3. Workers Weekly, 13 July, 1934.

4. Tripp’s recollection here seems to blur and telescope the chronology, especially across the period from the 1930s to the 1950s. Shachtmanism had its intellectual origins in the 1930s, but the slogans of bureaucratic revolution, or state capitalism only became independent political positions after World War II and subsequent to the publication of works like Bruno Rizzi’s Bureaucratisation of the World (1938) and James Burnham’s Managerial Revolution (1945). For Shachtman, see The Bureaucratic Revolution, New York, Donald, 1962. Similarly, Pabloism is a postwar phenomenon, which has its genesis of Trotsky’s defence of entry into the French Socialist Party in 1936, but this was a tactical response which ran against the broad thrust of the Transitional Program for Socialist Revolution and the Tasks of the Fourth International, which in 1938 made emphatic Trotsky’s sense that independent Trotskyist leadership was the vital absence in socialist politics. Pabloism into the 1950s was associated with the idea of entrism or liquidationism into large parties or revolutionary movements, whichever was the larger or more influential. The clearest intellectual expression of this idea can be found in the work of Isaac Deutscher, where the logic of history indicates that historic agents are chosen to lead the revolutionary cause regardless of their Trotskyist credentials. See also M. Lowy, The Politics of Combined and Uneven Development, London, 1982.

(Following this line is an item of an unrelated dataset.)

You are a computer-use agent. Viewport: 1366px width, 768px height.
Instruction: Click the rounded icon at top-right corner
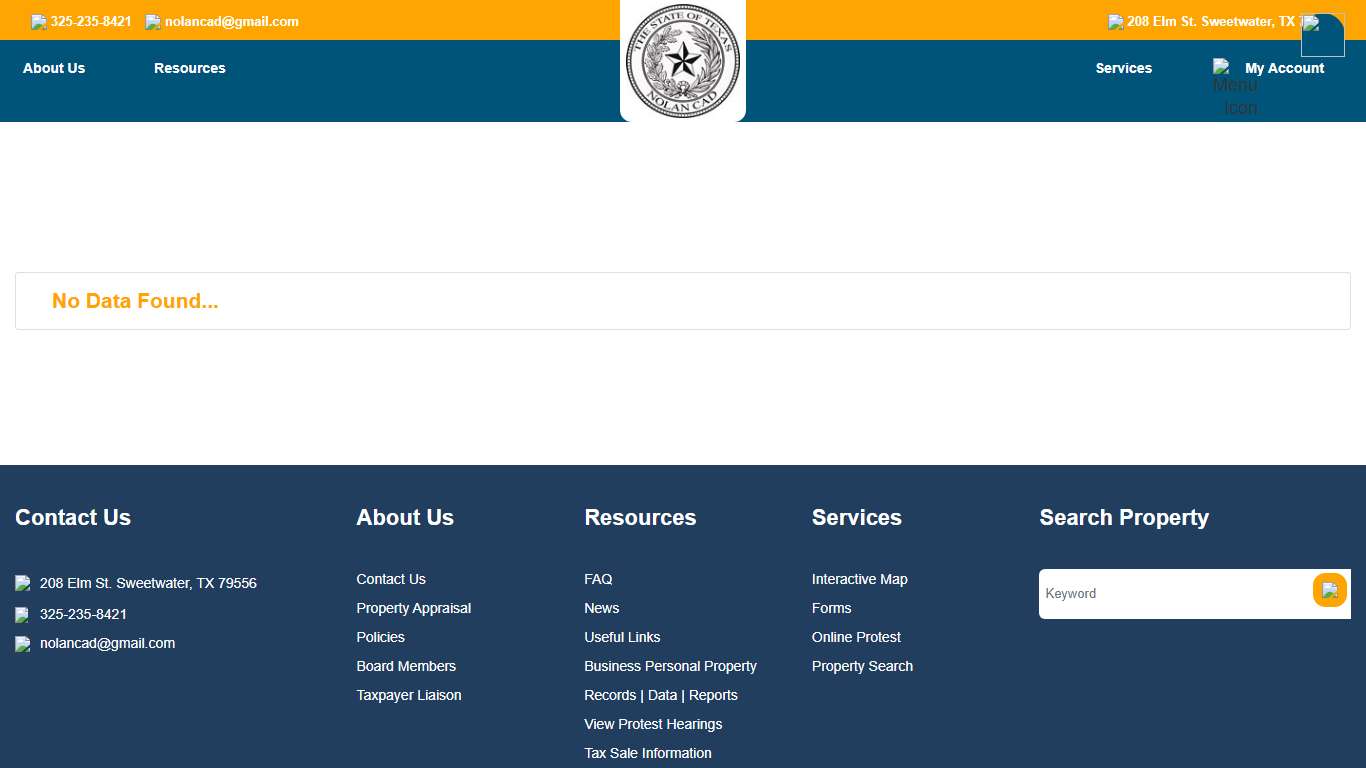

5. In 1978 Tripp joined the Socialist Workers Party, see Direct Action, 26 October 1978, 8-9. Direct Action subsequently published Tripp’s article, Moscow in the 1930s: How the Comintern was Stalinised in its November 30, 1978, issue, pp10-11.

6. Melbourne Revolutionary Marxists published a significant pamphlet in 1975 entitled, Towards a Revolutionary Regroupment of the Australian Left. Its content is indicated in Beilharz, Australia, Yearbook on International Communist Affairs, 1976, Stanford, Hoover, 231-8. The Spartacists responded to Tripp’s return to mainstream Trotskyism in 1978 with their broadside, Tripp’s Meanderings Revisited. How the SWP Distorts Trotskyist History. Australasian Spartacist, December 1978, 2, 11. This article quotes Militant, 10 January 1938, which indicates that Tripp quit the Workers Party after an April 1938 conference but did not formally resign until May 27. In May 1938 Tripp’s group, now known as the ICL, with a paper called Permanent Revolution, fused with the Workers Party to form the Communist League of Australia, minus Tripp. The CL split again in 1939 over the question of adopting Trotsky’s Transitional Program. The splitters formed the Revolutionary Workers League, which rejoined the CLA, splitting again in 1940 when the old RWL became followers of Shachtman.

7. See more generally AJ Baker, Anderson’s Social Philosophy, Sydney, Angus and Robertson, 1979.